Word and element pointing records
^^^^^^^^

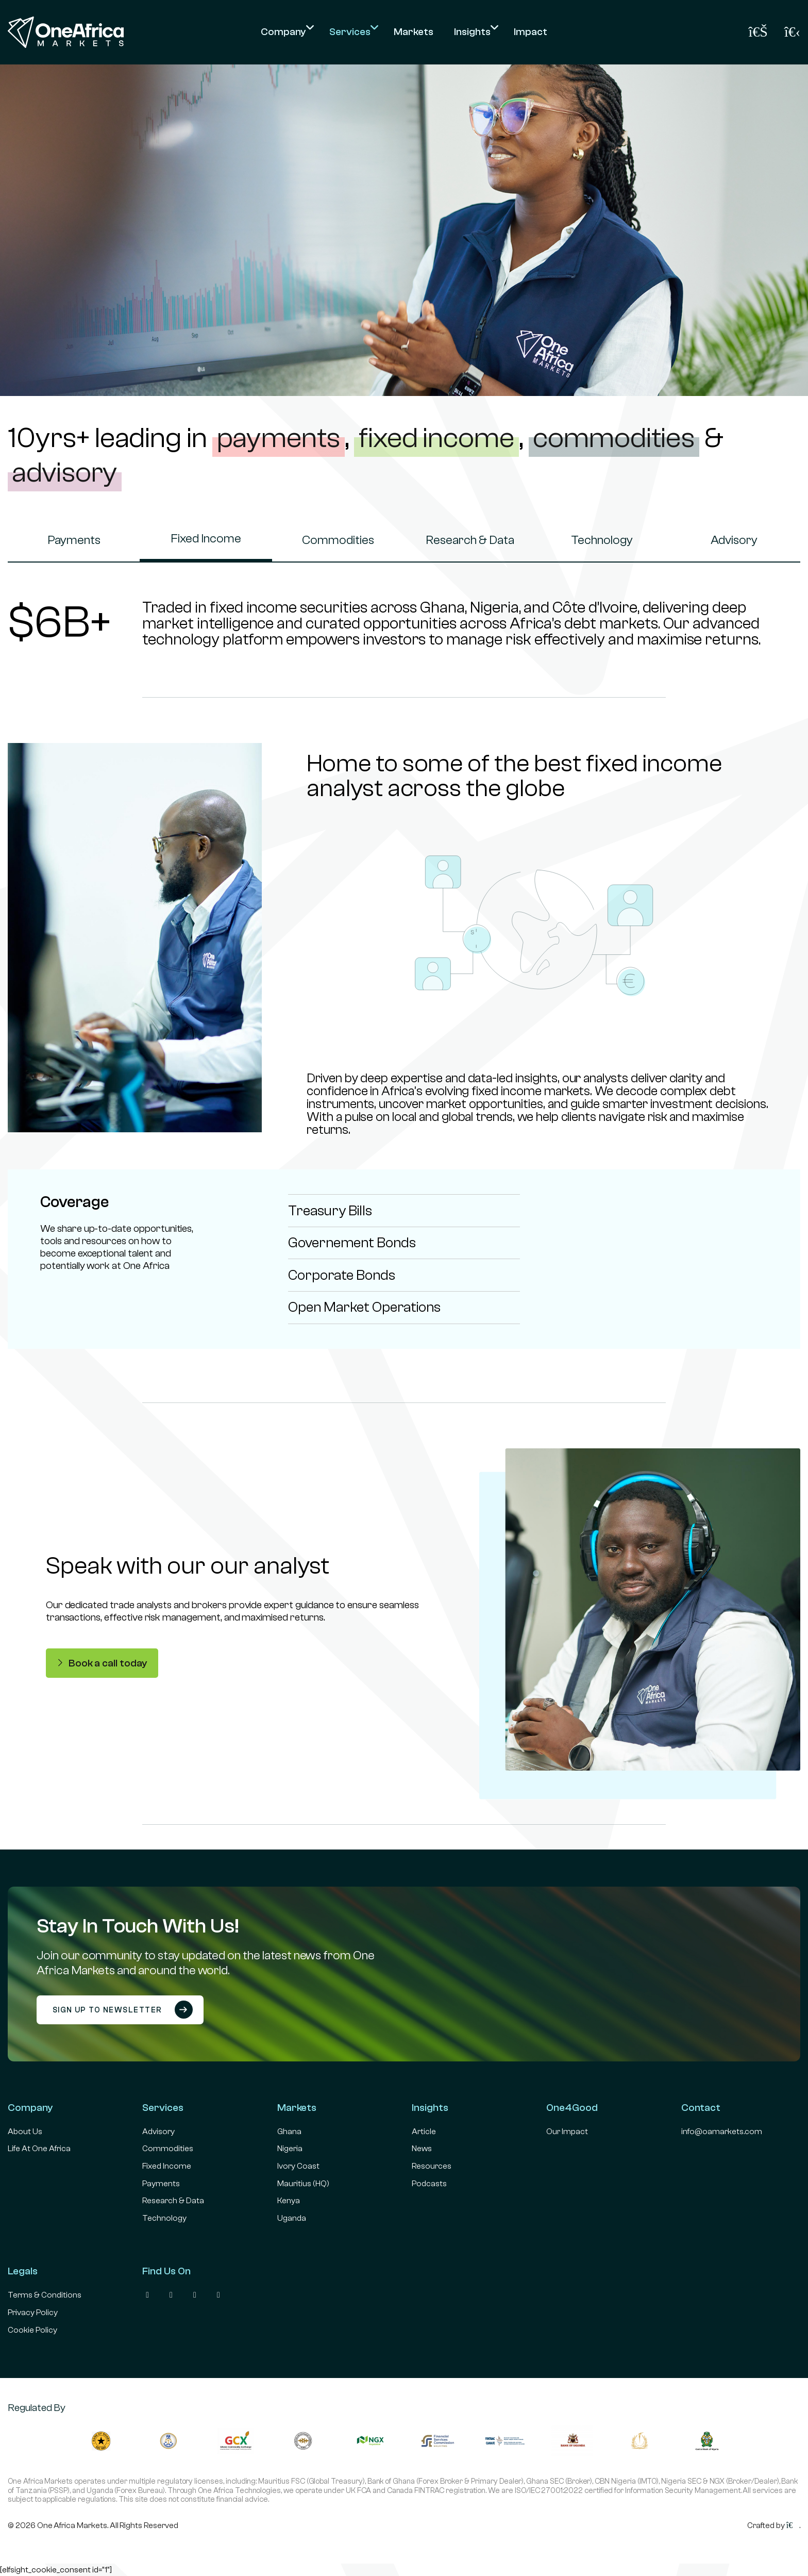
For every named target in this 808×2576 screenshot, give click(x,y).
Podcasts (429, 2183)
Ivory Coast (298, 2166)
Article (424, 2131)
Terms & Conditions (44, 2295)
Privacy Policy (33, 2312)
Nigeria (289, 2148)
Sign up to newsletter (123, 2010)
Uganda (291, 2218)
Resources (431, 2166)
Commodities (338, 540)
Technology (602, 540)
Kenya (288, 2200)
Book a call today (102, 1663)
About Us (25, 2131)
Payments (73, 540)
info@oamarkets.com (721, 2131)
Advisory (734, 540)
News (422, 2148)
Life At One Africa (39, 2148)
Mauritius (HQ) (303, 2183)
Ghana (289, 2131)
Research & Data (470, 540)
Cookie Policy (32, 2330)
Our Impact (567, 2131)
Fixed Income (206, 539)
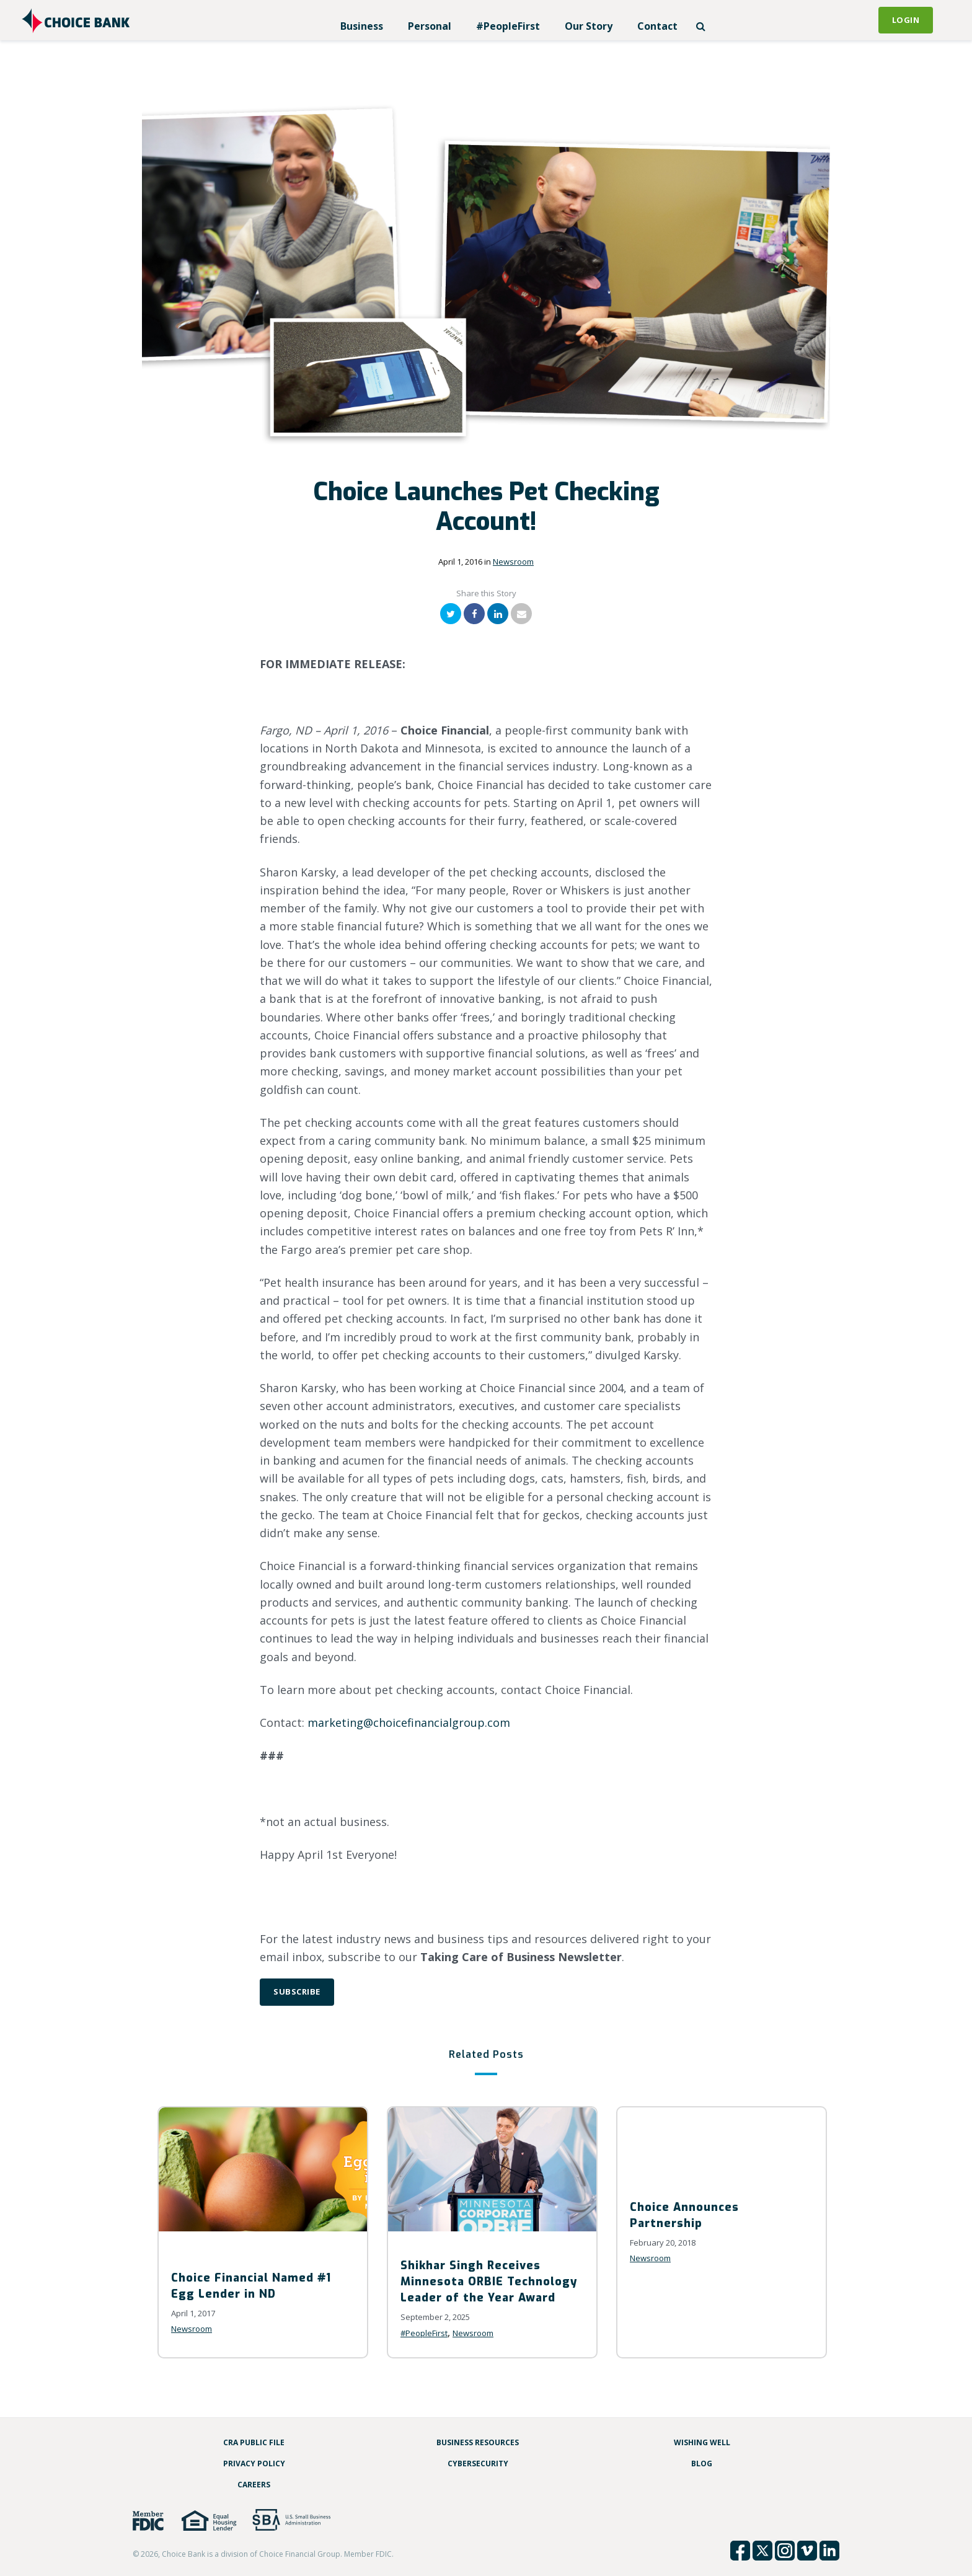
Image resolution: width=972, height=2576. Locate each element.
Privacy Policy (254, 2463)
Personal (429, 26)
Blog (701, 2463)
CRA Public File (254, 2442)
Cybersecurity (478, 2463)
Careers (253, 2484)
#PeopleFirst (508, 26)
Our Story (588, 26)
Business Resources (477, 2442)
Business (361, 26)
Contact (657, 26)
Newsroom (513, 561)
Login (906, 19)
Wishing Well (702, 2442)
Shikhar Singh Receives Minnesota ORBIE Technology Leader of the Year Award (488, 2281)
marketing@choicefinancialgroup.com (408, 1722)
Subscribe (296, 1991)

^^^^^^^^

■ **Directive**: Please rewrite all the records above with "Policy" replaced by "Notice" wherever it occurs, keeping everything else the same and leaving out the pictures.

■ **In response**:
For every named target in this 808×2576 screenshot, give click(x,y).
Podcasts (429, 2183)
Ivory Coast (298, 2166)
Article (424, 2131)
Terms & Conditions (44, 2295)
Privacy Notice (33, 2312)
Nigeria (289, 2148)
Sign up to newsletter (123, 2010)
Uganda (291, 2218)
Resources (431, 2166)
Commodities (338, 540)
Technology (602, 540)
Kenya (288, 2200)
Book a call today (102, 1663)
About Us (25, 2131)
Payments (73, 540)
info@oamarkets.com (721, 2131)
Advisory (734, 540)
News (422, 2148)
Life At One Africa (39, 2148)
Mauritius (HQ) (303, 2183)
Ghana (289, 2131)
Research & Data (470, 540)
Cookie Notice (32, 2330)
Our Impact (567, 2131)
Fixed Income (206, 539)
Image resolution: width=972, height=2576. Locate each element.
Privacy Notice (254, 2463)
Personal (429, 26)
Blog (701, 2463)
CRA Public File (254, 2442)
Cybersecurity (478, 2463)
Careers (253, 2484)
#PeopleFirst (508, 26)
Our Story (588, 26)
Business Resources (477, 2442)
Business (361, 26)
Contact (657, 26)
Newsroom (513, 561)
Login (906, 19)
Wishing Well (702, 2442)
Shikhar Singh Receives Minnesota ORBIE Technology Leader of the Year Award (488, 2281)
marketing@choicefinancialgroup.com (408, 1722)
Subscribe (296, 1991)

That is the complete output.